Joyous Glashkins never attended “How to be cruel” summer camp. He never needed to. He learned how to jab pencils into playmate’s forearms and feel no remorse, all on his own. And as peach fuzz began to gather on his upper lip he used words to manipulate his way into people’s minds and found where they were weak and gonged away until individuals lost their voice.
Joyous’s Mom and Dad were never around. No brothers or sisters either, but a cousin took him on long walks and called him Wick and the name kinda stuck. Wick spoke in superlatives, about the best band, greatest book, biggest dumb ass and if you didn’t agree with Wick, he made you feel stupid and small.
Wick remembers the day dad took off for good. The local library hours had loosened, sometimes staying open till midnight and other nights not closing at all. The days of being book smart had become fashionable so Wick loitered at the library, copying down big words most people had never heard. He collected them like weapons, to show off and when the time was right, he said mawkish instead of lovey-dovey and his peers oohed and aahed.
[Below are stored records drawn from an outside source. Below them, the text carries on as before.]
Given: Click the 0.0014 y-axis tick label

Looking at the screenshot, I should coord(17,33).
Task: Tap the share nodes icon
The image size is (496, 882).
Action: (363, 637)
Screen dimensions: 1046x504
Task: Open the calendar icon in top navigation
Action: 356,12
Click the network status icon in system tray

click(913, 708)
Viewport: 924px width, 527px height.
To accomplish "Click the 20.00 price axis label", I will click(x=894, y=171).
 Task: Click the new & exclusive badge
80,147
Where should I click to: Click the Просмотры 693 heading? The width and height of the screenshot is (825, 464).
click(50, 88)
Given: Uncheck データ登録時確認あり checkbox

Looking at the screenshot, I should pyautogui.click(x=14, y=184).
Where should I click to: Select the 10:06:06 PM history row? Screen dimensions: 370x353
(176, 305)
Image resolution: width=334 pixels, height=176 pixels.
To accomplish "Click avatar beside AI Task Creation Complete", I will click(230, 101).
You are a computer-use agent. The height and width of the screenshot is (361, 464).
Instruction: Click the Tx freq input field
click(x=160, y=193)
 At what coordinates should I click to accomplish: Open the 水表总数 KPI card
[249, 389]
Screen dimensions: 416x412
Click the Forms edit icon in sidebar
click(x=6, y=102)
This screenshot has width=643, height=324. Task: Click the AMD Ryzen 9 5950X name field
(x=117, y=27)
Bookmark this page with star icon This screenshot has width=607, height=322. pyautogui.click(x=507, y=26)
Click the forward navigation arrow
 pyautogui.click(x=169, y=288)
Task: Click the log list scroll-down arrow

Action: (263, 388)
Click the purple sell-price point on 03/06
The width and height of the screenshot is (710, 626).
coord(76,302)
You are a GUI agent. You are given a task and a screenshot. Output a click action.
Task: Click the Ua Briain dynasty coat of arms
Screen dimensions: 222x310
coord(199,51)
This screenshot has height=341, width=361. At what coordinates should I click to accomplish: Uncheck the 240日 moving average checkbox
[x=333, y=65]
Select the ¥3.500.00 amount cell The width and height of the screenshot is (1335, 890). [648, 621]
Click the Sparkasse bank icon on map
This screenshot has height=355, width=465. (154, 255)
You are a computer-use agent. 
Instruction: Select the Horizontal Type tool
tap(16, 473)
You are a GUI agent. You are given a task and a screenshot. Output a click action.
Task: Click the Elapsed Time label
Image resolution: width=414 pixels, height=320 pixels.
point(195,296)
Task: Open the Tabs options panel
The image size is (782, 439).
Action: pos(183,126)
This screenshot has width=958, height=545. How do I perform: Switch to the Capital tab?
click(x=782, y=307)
The only bandwagon Wick refused to hop on was baseball. He hated the game ever since the local little league made wearing spikes illegal. Sheerskin’s Bluff was where the old Steel Mill League used to play and Wick loved the place because there was no grass or diamond and no reminders of baseball other than above ground dugouts, but they were covered with what Wick called “an incurable disease of tree root whiskers.”
He wandered among the bluff’s ruins with stick in hand atop old furniture limbs and piles of dirty clothes. He was a vulture in need of a carcass to conquer. Wick was chained to this routine like a couch potato to a couch or a runner to the road.
Sheerksin Bluff was not a popular destination. It was a place for lovers or junkies to hide out. The sound Wick heard one day was too many voices. Something was not right. He poked his head through a fan of leafy branches and wished he hadn’t because what he saw disgusted him. There were bats and balls and two teams and to make matters worse, a freckle faced girl playing keystone combo flip with a man wearing a patch over his eye and was that a cigar dangling from his mouth?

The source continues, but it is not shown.